ECONOMY/GOP/TAXES: “Republicans have made a very big deal pitching their tax reform plan as an elixir for economic growth.
But a new nonpartisan analysis of the Senate tax bill suggests that while it will spur some additional economic growth, it won’t be nearly enough to compensate for the full cost of the bill’s provisions, which include tax cuts for businesses and individuals.
The Joint Committee on Taxation, the Congressional scorekeeper for tax bills, estimates that the Senate tax bill could generate enough growth to create nearly $408 billion in net new revenue over a decade.
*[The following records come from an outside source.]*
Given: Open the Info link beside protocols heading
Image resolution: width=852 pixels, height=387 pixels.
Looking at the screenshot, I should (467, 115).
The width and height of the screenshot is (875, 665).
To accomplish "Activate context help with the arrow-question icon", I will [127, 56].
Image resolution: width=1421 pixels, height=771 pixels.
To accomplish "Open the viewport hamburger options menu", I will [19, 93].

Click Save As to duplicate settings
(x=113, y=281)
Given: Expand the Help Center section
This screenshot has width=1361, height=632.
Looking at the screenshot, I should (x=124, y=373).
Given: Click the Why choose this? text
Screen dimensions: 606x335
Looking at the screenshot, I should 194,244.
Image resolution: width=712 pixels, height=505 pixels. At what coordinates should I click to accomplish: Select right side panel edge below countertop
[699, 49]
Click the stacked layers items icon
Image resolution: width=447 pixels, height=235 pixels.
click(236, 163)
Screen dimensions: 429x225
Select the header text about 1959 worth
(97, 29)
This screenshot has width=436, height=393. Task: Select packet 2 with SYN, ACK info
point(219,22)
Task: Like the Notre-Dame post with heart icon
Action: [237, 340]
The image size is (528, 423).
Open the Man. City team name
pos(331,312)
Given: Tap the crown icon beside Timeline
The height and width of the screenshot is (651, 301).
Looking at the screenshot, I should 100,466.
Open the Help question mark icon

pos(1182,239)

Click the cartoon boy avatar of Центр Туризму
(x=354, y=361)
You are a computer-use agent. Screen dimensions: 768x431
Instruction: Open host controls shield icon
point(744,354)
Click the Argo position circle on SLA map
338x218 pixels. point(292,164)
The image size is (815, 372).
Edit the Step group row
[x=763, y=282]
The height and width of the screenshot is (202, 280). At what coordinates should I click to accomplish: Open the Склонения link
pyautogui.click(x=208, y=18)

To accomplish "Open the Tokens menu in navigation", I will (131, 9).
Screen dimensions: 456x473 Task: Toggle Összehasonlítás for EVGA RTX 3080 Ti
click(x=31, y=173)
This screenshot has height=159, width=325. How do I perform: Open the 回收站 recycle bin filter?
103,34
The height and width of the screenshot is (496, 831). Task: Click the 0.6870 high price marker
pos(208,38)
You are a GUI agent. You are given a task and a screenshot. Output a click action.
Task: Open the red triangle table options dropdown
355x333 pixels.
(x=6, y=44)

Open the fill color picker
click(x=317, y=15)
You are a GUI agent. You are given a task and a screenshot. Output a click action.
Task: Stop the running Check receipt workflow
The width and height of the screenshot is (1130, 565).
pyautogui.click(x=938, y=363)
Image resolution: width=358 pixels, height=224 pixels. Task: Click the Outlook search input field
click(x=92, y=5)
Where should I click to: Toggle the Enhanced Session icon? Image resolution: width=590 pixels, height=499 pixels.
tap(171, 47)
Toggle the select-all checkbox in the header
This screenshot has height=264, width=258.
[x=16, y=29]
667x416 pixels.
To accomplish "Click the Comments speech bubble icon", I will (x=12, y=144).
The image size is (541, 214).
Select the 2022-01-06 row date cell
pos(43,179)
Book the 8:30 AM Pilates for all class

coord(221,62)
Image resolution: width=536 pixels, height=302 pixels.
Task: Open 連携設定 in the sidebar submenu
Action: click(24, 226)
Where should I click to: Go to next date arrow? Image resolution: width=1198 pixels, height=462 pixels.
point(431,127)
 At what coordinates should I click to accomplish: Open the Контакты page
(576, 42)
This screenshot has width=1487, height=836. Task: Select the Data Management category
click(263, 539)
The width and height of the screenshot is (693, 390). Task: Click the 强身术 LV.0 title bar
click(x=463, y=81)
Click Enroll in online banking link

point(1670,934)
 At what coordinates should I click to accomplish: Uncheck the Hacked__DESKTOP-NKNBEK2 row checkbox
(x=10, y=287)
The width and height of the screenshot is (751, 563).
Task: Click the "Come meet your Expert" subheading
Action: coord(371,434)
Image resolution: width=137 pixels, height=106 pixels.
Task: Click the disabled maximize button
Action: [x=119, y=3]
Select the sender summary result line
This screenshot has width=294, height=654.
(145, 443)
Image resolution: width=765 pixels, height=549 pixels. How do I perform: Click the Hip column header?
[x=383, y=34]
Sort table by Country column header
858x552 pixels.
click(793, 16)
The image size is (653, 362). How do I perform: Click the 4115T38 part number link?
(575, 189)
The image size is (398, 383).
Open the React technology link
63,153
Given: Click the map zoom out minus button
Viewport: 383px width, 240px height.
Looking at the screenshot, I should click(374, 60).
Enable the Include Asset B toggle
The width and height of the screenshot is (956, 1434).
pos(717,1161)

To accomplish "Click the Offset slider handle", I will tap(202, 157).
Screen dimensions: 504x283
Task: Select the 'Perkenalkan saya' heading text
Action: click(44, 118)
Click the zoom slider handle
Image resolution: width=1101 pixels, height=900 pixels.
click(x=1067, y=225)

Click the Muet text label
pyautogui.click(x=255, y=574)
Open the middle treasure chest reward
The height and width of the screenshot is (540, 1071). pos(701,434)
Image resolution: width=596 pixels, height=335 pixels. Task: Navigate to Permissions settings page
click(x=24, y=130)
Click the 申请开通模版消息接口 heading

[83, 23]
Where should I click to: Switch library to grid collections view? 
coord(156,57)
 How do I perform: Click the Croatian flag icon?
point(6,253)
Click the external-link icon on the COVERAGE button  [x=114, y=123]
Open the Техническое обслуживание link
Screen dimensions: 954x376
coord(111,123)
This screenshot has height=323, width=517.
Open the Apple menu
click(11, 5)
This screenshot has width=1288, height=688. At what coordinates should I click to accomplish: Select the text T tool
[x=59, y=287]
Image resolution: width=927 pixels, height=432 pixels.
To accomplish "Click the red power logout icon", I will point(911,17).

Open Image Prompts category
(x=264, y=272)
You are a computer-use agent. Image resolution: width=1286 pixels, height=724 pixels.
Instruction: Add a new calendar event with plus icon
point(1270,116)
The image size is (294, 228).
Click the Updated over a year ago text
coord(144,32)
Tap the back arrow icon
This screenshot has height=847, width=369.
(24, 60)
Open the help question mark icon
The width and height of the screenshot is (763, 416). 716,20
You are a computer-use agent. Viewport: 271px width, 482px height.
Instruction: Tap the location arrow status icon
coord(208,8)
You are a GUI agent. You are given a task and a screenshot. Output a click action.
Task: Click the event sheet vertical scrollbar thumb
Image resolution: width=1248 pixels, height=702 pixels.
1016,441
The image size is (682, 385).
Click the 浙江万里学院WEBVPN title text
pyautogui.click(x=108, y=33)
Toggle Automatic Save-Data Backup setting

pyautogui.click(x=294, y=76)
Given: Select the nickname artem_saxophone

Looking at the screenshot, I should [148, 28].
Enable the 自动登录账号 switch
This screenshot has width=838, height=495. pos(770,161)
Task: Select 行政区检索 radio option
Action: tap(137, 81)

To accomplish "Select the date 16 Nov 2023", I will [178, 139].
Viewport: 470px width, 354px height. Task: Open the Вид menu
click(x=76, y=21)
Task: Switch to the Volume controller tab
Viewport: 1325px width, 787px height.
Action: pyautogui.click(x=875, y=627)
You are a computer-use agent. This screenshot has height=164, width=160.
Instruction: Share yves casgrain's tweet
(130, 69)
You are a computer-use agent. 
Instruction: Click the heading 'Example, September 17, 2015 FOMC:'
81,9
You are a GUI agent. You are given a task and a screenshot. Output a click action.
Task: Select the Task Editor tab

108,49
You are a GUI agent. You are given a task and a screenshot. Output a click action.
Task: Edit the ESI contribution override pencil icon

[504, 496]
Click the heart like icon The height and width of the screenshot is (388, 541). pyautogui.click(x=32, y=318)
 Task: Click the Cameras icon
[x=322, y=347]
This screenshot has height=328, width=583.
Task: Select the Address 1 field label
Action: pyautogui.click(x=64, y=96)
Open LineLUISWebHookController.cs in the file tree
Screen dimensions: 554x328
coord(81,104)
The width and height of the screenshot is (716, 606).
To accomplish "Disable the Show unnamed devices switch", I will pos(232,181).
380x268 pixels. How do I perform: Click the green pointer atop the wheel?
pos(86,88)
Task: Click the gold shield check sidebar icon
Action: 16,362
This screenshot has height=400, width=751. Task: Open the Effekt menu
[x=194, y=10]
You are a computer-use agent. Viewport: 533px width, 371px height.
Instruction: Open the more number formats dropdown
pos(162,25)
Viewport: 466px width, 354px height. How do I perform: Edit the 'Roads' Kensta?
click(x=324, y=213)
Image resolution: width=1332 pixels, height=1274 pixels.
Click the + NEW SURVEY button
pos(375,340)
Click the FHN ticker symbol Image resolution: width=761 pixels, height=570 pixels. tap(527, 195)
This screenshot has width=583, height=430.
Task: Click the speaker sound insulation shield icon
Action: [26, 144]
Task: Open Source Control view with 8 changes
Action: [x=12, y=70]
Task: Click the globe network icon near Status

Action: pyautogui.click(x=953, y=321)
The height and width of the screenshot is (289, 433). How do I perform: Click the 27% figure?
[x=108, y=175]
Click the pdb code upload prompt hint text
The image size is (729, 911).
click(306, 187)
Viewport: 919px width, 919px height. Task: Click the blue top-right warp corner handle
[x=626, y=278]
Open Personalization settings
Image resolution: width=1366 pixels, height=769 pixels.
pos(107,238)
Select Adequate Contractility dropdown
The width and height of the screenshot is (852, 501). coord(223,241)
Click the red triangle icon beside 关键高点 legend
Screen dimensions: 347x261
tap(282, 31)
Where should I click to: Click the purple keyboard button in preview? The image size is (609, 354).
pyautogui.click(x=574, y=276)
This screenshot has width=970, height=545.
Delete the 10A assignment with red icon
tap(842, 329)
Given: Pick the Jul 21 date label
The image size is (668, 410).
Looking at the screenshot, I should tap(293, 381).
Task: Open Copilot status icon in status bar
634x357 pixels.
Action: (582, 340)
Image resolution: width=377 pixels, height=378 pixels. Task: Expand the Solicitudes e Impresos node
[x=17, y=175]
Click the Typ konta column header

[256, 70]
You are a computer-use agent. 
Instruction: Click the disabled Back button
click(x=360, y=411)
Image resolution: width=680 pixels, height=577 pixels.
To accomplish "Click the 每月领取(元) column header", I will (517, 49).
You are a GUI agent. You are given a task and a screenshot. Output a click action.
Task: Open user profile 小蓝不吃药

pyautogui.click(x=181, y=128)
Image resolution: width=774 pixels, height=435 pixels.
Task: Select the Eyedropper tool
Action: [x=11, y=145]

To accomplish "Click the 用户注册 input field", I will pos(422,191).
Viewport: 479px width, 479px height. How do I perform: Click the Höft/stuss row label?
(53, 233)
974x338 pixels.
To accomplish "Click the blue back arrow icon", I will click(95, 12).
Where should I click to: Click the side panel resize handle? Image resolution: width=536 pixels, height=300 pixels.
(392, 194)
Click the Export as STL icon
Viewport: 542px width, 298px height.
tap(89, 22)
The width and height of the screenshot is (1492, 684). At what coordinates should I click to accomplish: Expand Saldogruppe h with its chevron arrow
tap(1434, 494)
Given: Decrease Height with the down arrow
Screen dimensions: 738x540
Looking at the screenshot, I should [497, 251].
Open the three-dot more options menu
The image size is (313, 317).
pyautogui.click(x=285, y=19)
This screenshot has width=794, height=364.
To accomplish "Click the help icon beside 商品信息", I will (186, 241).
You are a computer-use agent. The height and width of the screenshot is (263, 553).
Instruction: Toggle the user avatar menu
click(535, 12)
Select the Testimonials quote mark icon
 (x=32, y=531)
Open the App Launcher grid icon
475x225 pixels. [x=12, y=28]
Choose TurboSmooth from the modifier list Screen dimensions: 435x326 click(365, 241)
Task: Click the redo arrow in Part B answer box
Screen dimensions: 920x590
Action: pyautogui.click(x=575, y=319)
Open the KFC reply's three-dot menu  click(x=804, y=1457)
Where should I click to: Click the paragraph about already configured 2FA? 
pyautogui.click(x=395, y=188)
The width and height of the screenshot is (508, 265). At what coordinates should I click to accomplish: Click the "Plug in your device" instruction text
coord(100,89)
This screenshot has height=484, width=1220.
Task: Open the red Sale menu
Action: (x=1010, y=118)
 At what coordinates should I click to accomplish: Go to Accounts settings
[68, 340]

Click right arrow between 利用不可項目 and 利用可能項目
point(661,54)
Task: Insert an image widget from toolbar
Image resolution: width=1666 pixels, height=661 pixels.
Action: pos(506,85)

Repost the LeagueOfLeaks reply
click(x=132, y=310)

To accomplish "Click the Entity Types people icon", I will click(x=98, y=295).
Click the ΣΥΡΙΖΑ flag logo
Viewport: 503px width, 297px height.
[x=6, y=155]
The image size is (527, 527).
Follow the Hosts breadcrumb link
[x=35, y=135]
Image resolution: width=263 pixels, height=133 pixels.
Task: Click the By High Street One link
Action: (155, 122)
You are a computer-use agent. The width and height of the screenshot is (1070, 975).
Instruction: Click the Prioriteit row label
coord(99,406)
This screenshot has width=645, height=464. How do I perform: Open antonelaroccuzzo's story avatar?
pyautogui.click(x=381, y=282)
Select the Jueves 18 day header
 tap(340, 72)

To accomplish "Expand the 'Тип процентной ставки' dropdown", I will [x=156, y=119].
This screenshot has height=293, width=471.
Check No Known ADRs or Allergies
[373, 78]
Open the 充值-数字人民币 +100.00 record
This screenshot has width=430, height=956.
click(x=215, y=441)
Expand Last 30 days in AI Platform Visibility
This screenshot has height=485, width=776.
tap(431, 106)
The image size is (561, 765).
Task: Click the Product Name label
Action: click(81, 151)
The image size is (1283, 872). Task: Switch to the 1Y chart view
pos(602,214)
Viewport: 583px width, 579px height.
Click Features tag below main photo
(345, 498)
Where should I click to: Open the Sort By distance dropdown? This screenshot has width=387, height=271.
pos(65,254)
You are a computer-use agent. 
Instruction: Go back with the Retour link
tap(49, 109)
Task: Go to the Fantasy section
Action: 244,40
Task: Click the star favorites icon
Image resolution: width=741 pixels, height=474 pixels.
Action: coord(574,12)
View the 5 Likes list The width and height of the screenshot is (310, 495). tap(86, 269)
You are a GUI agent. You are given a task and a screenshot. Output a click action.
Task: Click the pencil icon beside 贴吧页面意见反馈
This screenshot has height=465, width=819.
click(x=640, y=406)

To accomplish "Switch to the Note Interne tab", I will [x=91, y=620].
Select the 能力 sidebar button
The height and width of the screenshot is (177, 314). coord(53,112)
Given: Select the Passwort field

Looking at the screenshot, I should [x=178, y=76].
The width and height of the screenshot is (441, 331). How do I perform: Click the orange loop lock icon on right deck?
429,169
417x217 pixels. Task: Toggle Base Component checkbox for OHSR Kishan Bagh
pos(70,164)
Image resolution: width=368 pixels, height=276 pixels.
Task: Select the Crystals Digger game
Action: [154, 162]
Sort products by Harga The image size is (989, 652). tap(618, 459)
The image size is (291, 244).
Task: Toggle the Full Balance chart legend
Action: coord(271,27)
But even with that additional revenue, the bill would still add an estimated $1 trillion to deficits.
JCT’s macroeconomic analysis — also known as a dynamic score — falls far short of Treasury Secretary Steven Mnuchin’s oft-made claim that the proposed tax cuts will pay for themselves.
The analysis takes into account the interaction of several factors on the economy, including the bill’s lower tax rates, its repeal of various tax breaks and its proposed international tax reforms with debt, labor force participation, employment and consumption…
Senate Republicans were hoping to vote on the bill by Friday.”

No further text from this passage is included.